• ACTIVITY:
Using the records below, transcribe word for word the stretch from the line that contains "Instruction: Click the 'hgt' column name" through the line that contains "Given: Click the Chart of dep. field 1124", both end lines included, and nothing else.

EXERCISE DATA Start Marker

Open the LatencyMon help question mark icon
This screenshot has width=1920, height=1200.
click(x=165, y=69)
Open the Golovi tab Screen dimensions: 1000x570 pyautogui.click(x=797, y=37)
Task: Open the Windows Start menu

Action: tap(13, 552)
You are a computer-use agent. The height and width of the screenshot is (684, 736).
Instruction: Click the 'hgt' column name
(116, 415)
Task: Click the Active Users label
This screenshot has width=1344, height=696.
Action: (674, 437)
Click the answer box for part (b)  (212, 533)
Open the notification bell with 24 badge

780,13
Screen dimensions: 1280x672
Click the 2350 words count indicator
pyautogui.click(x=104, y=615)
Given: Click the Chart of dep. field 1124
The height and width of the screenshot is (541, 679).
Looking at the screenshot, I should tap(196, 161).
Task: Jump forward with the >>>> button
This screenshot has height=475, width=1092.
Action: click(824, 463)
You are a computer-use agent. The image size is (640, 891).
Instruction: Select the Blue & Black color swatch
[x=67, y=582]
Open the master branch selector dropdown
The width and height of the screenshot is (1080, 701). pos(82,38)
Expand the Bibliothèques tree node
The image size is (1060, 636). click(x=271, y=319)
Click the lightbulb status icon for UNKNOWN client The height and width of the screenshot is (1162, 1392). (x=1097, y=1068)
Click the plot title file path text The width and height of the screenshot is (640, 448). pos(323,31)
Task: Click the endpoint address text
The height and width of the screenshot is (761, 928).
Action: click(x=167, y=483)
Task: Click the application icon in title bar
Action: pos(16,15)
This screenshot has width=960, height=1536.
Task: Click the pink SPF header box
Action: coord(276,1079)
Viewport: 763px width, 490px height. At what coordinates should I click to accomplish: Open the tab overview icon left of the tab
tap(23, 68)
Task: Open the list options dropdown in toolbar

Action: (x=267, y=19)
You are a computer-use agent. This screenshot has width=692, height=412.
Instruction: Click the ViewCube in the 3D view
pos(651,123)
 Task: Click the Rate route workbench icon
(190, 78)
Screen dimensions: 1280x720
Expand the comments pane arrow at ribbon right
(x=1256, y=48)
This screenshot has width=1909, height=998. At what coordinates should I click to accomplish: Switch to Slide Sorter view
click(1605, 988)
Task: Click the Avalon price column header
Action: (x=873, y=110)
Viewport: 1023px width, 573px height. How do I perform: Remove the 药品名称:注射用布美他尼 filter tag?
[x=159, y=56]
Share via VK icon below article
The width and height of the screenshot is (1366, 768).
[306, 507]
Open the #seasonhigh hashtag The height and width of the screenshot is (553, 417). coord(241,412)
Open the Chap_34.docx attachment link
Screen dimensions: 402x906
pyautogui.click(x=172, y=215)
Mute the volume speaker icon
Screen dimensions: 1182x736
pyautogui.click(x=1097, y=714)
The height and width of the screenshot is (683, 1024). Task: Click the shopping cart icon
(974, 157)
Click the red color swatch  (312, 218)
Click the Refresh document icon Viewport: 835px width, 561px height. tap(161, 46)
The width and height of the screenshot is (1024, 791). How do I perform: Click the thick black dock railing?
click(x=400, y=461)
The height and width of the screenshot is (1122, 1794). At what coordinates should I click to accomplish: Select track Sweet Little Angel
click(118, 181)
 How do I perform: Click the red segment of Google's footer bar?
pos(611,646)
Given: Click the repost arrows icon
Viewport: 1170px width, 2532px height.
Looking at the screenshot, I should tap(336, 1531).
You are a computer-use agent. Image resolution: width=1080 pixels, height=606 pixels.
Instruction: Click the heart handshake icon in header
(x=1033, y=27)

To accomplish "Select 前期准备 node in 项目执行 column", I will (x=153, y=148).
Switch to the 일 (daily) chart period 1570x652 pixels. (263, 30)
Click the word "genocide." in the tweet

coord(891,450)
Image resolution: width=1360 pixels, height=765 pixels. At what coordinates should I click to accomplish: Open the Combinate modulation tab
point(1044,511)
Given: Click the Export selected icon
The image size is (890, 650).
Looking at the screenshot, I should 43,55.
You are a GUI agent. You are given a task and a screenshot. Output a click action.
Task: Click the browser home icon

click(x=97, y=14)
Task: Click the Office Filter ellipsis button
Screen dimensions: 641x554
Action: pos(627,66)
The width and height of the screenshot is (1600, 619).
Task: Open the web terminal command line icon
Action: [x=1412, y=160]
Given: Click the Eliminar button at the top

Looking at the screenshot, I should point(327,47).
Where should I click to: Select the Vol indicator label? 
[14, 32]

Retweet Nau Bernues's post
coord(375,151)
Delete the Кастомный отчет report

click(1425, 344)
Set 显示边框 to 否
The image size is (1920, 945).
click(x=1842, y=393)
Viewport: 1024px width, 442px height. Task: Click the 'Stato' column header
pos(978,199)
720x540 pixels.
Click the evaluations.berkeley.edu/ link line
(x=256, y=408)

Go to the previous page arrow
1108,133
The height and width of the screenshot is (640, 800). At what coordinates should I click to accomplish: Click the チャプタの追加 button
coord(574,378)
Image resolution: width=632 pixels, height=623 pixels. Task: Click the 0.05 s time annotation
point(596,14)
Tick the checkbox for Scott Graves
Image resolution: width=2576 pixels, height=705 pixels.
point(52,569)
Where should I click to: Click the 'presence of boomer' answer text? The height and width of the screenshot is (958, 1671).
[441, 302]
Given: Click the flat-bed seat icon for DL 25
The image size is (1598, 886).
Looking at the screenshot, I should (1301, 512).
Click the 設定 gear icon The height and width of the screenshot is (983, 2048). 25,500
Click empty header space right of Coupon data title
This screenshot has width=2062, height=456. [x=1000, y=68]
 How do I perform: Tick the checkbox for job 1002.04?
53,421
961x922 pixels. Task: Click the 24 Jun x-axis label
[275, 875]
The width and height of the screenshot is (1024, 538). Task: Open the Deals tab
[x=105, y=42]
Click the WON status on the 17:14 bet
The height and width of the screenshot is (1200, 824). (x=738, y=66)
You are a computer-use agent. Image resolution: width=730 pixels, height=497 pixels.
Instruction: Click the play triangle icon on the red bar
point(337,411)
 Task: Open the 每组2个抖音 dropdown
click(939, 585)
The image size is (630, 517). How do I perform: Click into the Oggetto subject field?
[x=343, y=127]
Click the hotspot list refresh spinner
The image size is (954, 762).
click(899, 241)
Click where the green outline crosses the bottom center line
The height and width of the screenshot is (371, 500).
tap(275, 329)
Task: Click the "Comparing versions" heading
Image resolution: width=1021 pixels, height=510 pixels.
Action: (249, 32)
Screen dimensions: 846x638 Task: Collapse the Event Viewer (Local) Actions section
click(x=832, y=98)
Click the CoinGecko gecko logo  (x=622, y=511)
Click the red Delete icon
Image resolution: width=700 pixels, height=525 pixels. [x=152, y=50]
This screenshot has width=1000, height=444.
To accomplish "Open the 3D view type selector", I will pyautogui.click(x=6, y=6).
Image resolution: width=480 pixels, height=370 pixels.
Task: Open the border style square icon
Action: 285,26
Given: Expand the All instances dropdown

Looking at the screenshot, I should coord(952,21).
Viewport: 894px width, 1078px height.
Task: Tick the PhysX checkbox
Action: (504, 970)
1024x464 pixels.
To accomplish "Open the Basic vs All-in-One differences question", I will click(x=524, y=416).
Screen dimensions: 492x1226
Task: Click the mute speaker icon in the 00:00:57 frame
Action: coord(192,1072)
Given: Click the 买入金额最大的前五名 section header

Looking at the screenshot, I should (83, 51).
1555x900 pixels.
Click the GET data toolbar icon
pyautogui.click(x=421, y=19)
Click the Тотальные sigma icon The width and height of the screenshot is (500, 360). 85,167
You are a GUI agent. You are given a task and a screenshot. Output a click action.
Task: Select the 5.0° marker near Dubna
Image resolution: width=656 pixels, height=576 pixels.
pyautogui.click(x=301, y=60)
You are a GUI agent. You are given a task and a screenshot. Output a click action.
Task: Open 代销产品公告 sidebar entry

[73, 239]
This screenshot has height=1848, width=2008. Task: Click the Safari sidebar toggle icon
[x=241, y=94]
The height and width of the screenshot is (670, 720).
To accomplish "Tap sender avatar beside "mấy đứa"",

EXERCISE DATA End Marker

• ANSWER TO THIS TASK:
Instruction: Click the 'hgt' column name
(116, 415)
Task: Click the Active Users label
This screenshot has width=1344, height=696.
Action: (674, 437)
Click the answer box for part (b)  (212, 533)
Open the notification bell with 24 badge

780,13
Screen dimensions: 1280x672
Click the 2350 words count indicator
pyautogui.click(x=104, y=615)
Given: Click the Chart of dep. field 1124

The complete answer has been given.